◆ What the exercise asks: Return every line of the data below that contains the string "width".

>> begin Material to process

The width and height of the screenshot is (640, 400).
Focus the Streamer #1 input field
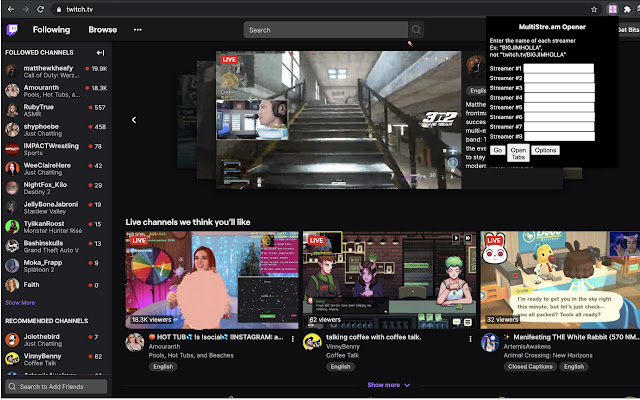pyautogui.click(x=559, y=68)
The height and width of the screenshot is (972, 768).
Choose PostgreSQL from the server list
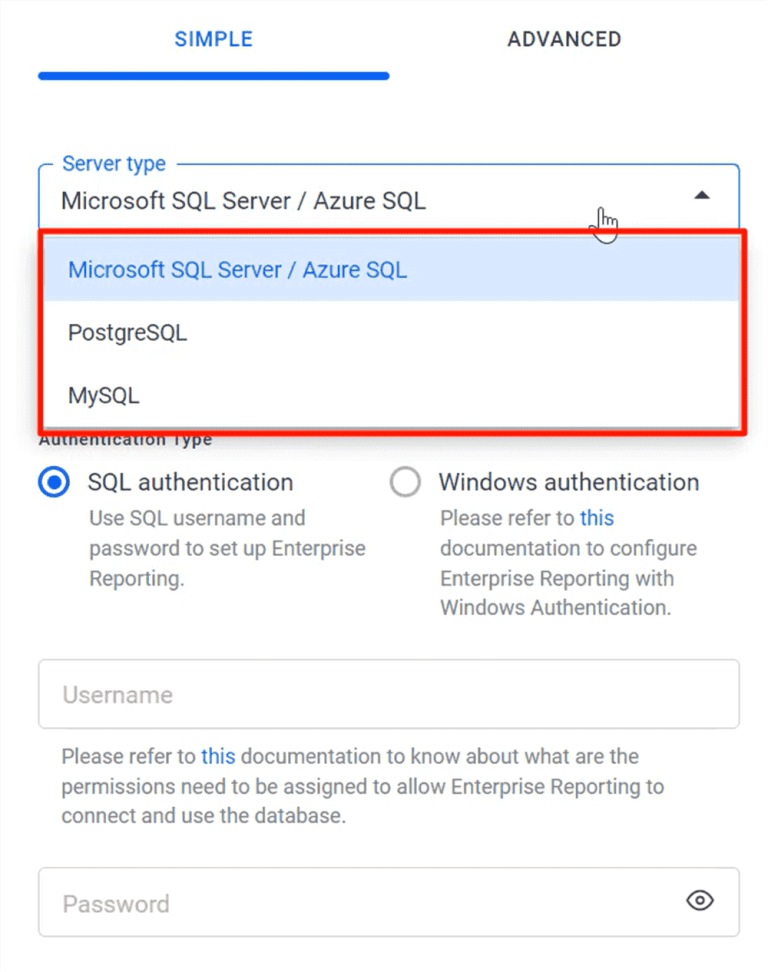392,333
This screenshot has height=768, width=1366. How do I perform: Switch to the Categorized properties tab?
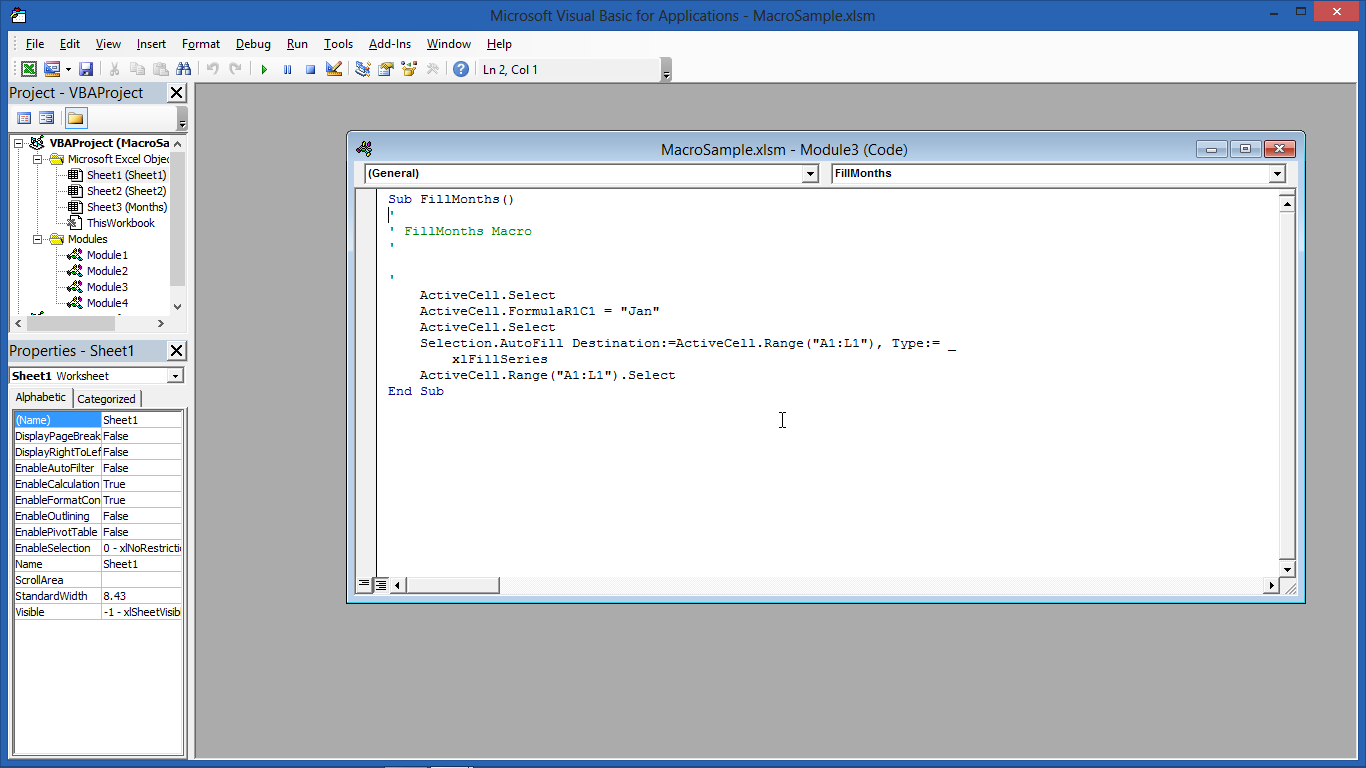(x=107, y=397)
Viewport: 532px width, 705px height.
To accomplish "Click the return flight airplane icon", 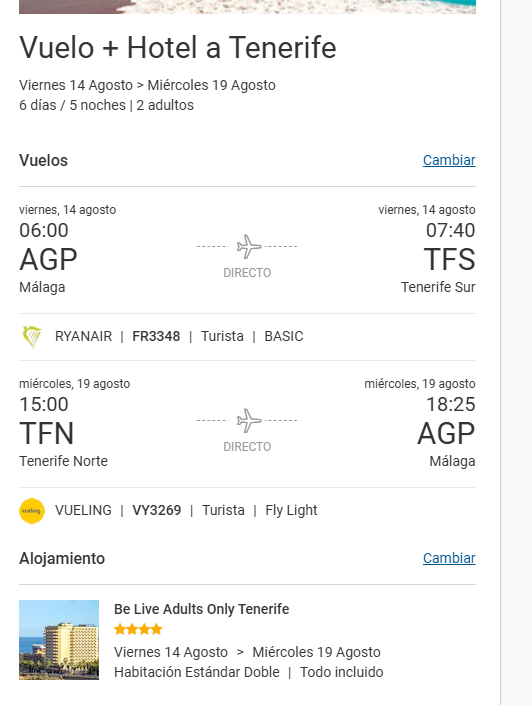I will (x=249, y=420).
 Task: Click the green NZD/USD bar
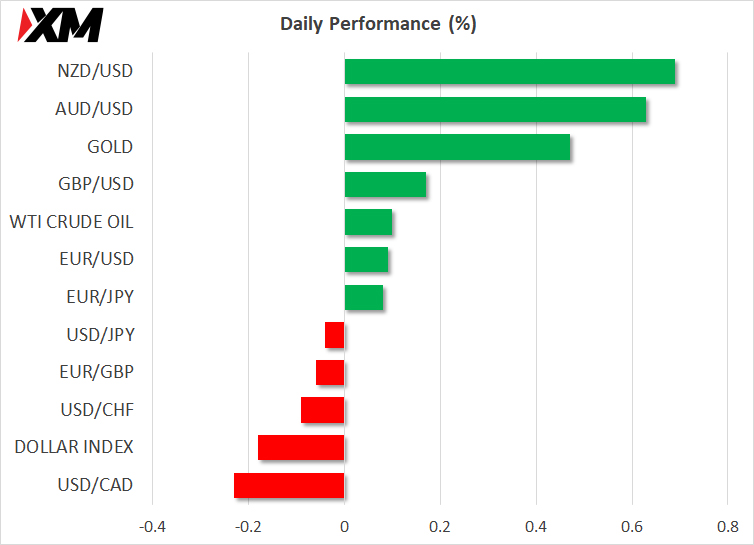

>> end Material to process

◆ Result below:
The width and height of the screenshot is (640, 400).
The height and width of the screenshot is (972, 768).
This screenshot has height=768, width=1366. How do I perform: Switch to the Categorized properties tab?
Viewport: 532px width, 705px height.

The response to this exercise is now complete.